Argentine shale provinces said to unite against YPF license push


Argentine shale provinces said to unite against YPF license push


BUENOS AIRES (Bloomberg) -- The three provinces holding Argentina’s largest shale oil and gas deposits will jointly challenge a push by federally owned YPF SA to take control of the auction and renewal of licenses, three officials said.

Jorge Sapag, Francisco Perez and Martin Buzzi -- governors of Neuquen, Mendoza and Chubut, respectively -- met in Buenos Aires on May 13 and agreed to impel their congressional representatives to oppose any move to federalize licensing processes, the provincial officials briefed on the matter said. They asked not to be identified because the talks were private.

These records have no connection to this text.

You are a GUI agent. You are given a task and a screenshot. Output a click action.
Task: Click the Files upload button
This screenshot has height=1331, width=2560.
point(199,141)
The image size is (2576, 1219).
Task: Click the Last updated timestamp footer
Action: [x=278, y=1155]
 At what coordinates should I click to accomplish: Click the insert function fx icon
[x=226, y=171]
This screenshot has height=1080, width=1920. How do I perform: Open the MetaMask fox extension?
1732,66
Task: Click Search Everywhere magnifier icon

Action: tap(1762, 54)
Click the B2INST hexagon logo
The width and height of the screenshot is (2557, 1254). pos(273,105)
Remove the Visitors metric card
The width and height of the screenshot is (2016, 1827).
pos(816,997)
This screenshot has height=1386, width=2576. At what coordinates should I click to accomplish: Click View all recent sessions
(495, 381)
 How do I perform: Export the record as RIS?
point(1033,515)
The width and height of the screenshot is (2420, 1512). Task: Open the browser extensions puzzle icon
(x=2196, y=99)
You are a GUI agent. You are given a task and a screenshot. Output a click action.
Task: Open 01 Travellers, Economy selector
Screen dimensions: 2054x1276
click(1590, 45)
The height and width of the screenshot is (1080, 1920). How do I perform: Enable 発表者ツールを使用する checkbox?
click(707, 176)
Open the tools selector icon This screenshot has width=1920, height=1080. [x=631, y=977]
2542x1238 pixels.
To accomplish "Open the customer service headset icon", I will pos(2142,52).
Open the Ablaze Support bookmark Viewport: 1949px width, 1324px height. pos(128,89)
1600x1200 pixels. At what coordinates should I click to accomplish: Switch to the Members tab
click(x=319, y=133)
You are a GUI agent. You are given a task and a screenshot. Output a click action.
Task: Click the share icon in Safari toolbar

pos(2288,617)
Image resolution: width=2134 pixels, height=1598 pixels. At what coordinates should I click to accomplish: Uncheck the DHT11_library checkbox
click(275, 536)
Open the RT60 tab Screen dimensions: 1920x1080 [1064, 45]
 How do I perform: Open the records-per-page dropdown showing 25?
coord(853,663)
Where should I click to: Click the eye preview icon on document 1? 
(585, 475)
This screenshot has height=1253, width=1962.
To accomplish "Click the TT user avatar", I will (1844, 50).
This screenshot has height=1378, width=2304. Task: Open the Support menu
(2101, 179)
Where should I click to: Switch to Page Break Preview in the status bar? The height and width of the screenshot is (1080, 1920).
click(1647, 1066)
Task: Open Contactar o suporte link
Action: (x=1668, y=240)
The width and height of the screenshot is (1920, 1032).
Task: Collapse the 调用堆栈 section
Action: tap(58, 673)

The three governors weren’t available to comment, their assistants said by telephone. Alejandro Di Lazzaro, a YPF spokesman in Buenos Aires, declined to comment.

The fight underscores political tensions derived from unclear rules governing Argentina’s nascent shale boom. For prospective license holders, a single federal system would remove the need to negotiate with two levels of government.

In 2004, then-President Nestor Kirchner enacted a law allowing provinces rather than federal authorities to auction oil leases to give them more control and a bigger share of their natural resources. Now YPF, which President Cristina Fernandez de Kirchner expropriated from Spain’s Repsol SA in 2012, is seeking a federal licensing system in which provinces retain ownership of oil areas, two of the people said.

Vaca Muerta, a Belgium-sized layer of underground rock in southern Argentina, contains the world’s fourth-biggest shale oil reserves, behind Russia, the U.S., and China, and the second-largest gas reserves after the U.S.

YPF owns about 37% of Vaca Muerta concession areas, most of which are coming up for renewal in the next few years. President Fernandez has invited foreign companies including Chevron Corp. to help YPF’s shale exploration efforts and last year issued a decree enabling a YPF-Chevron venture to obtain rights to 3% of Vaca Muerta until 2048, which was passed by Neuquen’s legislature.

YPF CEO Miguel Galuccio in May opposed a Houston roadshow organized by Neuquen province as a preliminary step to auction shale areas through its provincial oil company, Gas & Petroleo del Neuquen, the officials said.

Galuccio wants the federal government or Buenos Aires-based YPF to handle the auctions, they said. Galuccio, who is attending a conference in Bolivia, wasn’t available to comment, an assistant said by telephone.

The dispute between YPF’s CEO and the provinces has been hurting the company’s American depositary receipts this week, said Carlos Aszpis, an equity strategist at Schweber & Cia. Sociedad de Bolsa SA.

“Not having a clear horizon for the licenses is a problem for YPF,” Aszpis said in a telephone interview from Buenos Aires. “We will only see the company shares rallying once this dispute is over.”

The company’s ADRs slid 1.7% to $29.25 at 11:11 a.m. in New York, after earlier falling as much as 3.6% to $29.08, the lowest since May 6. The ADRs have dropped 4.7% this week.